【第3陣D】寒い日本で~広島(平和構築・歴史文化)コース

2016年12月7日から15日の9日間にわたり、大洋州8ヶ国から大学生と引率者の計26名が来日しました。「平和構築・歴史文化」をテーマに、広島県および東京都内で多様な日本の姿に触れ、多くの学びと経験を得たコースとなりました。

都内でのオリエンテーションを終えてから新幹線で広島へ移動。初めての新幹線に、車窓から見える、雪化粧をした富士山、見るものすべてが新鮮に映ったようです。
広島ではまず宮島厳島神社を訪問。大きな鳥居と朱色の本殿を拝観、その建築に日本の神道文化を感じたからか、神道と仏教の違いについての質問も出ました。その後は宮島伝統産業会館でもみじ饅頭づくりを体験するなどしました。ちょうどもみじが真っ赤に紅葉する時期とあって、学生たちは出来上がったもみじ饅頭を手に満足顔でした。
翌日には広島平和記念資料館、平和記念公園を見学し、被爆者の方の講話をお聞きする機会に恵まれました。原爆の悲惨さを物語る展示物に言葉を失い見入る学生たち、被爆者の方のお話にも真剣に耳を傾けていました。その後、自分にとっての平和を考えるワークショップに参加し、日本の大学生とも活発な意見交換が行われました。教科書でしか知らなかった原爆の実態を知り、今の自分たちの生活と照らし合わせて「平和」についてより身近に考える機会となったのではないでしょうか。

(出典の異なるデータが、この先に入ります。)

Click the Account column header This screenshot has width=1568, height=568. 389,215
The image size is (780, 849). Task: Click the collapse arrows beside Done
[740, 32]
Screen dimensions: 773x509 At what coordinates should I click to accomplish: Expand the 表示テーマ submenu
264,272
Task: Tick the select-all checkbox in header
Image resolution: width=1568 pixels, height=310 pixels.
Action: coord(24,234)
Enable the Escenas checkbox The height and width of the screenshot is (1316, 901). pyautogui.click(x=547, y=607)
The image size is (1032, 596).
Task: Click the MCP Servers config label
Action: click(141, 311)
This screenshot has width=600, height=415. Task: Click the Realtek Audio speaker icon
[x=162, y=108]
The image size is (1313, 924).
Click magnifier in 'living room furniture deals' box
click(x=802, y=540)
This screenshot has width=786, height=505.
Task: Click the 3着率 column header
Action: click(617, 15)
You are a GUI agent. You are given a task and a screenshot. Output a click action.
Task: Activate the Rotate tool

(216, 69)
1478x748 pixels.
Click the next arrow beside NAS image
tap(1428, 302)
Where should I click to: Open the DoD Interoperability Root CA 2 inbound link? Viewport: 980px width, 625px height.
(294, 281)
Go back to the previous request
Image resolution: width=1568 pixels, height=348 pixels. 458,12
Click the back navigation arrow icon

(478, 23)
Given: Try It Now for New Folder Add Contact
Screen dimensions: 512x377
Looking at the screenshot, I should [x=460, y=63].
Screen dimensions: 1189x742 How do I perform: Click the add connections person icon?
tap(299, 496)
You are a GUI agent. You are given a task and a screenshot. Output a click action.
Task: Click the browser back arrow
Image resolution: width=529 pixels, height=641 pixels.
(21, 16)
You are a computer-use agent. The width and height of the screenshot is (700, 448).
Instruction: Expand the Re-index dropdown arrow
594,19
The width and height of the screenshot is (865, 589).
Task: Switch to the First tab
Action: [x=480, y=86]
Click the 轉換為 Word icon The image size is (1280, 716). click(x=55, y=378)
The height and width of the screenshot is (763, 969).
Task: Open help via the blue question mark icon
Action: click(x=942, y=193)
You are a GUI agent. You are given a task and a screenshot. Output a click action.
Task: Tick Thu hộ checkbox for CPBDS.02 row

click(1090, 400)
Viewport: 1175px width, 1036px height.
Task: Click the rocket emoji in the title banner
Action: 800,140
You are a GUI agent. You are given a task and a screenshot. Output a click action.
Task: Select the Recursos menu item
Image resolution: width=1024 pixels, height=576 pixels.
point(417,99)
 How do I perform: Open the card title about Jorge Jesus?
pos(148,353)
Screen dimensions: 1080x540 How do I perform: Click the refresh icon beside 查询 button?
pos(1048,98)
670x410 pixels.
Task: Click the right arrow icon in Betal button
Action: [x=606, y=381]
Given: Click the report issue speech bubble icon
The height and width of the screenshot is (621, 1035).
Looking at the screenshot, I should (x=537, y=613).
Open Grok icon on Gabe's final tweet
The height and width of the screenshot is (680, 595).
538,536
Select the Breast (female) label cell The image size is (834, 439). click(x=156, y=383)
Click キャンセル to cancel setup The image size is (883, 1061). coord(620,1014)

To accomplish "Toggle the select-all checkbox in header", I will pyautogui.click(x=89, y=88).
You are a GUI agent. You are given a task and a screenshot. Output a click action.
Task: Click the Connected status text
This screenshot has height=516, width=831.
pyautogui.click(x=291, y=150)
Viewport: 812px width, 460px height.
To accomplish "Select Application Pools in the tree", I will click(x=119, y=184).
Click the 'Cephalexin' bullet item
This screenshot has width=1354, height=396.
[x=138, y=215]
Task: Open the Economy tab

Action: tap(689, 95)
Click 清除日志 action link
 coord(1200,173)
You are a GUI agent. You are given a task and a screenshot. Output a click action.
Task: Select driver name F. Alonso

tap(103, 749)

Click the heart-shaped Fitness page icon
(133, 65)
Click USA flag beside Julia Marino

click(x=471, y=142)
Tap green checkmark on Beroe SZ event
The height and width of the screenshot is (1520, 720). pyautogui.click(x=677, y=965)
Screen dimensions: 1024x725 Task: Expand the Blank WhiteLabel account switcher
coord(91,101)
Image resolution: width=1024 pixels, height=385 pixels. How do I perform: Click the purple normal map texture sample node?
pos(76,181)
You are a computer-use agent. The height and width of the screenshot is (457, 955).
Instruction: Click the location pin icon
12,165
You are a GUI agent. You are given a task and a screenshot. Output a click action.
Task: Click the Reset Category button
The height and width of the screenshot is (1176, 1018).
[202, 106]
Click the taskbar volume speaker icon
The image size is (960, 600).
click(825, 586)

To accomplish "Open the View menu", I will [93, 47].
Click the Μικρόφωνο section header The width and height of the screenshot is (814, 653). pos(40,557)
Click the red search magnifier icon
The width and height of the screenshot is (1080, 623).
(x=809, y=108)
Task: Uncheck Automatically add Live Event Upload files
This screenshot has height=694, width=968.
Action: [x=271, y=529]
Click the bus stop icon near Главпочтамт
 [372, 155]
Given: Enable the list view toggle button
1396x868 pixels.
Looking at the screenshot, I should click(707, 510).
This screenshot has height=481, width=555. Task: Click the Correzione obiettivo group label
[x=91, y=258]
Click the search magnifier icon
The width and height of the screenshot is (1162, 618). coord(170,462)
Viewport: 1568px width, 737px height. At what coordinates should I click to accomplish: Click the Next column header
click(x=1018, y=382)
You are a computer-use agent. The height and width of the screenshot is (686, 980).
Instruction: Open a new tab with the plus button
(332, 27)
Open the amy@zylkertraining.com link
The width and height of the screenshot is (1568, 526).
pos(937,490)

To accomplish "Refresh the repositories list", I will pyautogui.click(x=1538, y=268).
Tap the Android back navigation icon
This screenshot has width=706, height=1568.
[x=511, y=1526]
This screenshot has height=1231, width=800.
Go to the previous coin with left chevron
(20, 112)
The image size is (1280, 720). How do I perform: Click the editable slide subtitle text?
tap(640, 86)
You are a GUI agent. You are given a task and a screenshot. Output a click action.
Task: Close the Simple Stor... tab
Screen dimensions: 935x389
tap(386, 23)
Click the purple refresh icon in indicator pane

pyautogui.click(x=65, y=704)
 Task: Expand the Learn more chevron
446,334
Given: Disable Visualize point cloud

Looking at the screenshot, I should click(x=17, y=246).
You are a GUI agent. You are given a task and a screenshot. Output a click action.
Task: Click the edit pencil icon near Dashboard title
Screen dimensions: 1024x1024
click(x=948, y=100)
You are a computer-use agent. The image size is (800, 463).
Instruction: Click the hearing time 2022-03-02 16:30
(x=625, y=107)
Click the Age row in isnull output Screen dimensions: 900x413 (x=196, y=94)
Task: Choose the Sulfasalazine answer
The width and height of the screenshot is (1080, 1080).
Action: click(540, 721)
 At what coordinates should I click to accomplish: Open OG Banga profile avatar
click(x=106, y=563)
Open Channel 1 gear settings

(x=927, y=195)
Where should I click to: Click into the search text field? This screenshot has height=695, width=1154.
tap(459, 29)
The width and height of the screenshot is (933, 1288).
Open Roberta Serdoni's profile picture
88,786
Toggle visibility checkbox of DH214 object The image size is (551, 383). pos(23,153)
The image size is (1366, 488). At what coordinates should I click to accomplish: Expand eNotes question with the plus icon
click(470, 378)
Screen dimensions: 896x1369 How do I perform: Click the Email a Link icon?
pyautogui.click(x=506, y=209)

また、広島県では安芸太田町にてホームステイを実施しました。最初は緊張した面持ちだった学生たちですが、お好み焼きづくりや餅つき、スキー場見学などの企画をホストファミリーと経験する中で言葉の壁も見事に乗り越え、あっという間の楽しい2泊3日を過ごしたようです。「日本に家族ができた」「いつか私の国にも来てほしい」と、再会を約束してのお別れとなりました。その後、安芸太田町にある広島県立加計高校を訪問。地元の高校生とけん玉や折り紙を通して交流しました。 

東京に戻ってからはお台場を散策して日本のポップカルチャーを体感、江戸東京博物館では東京の歴史や文化について学びました。


もみじ饅頭作り体験


ホストファミリーと


加計高校でのパフォーマンス

 帰国前の報告会では、平和についての気づきや安芸太田町で出会った方々の温かさについて、今後この経験をどうやって周りの人たちに伝えていくかのアクションプランを中心に発表が進められました。学生たちはプログラムの途中途中で、すでに積極的にSNSを活用して日本のことを発信しており、今後も引き続き日本での経験を発信していくとともにホストファミリーとの交流や情報交換に役立てていくようです。ぜひ母国の歴史文化等も日本に発信し、大洋州の国々と日本の距離を近づける存在になってほしいと思います。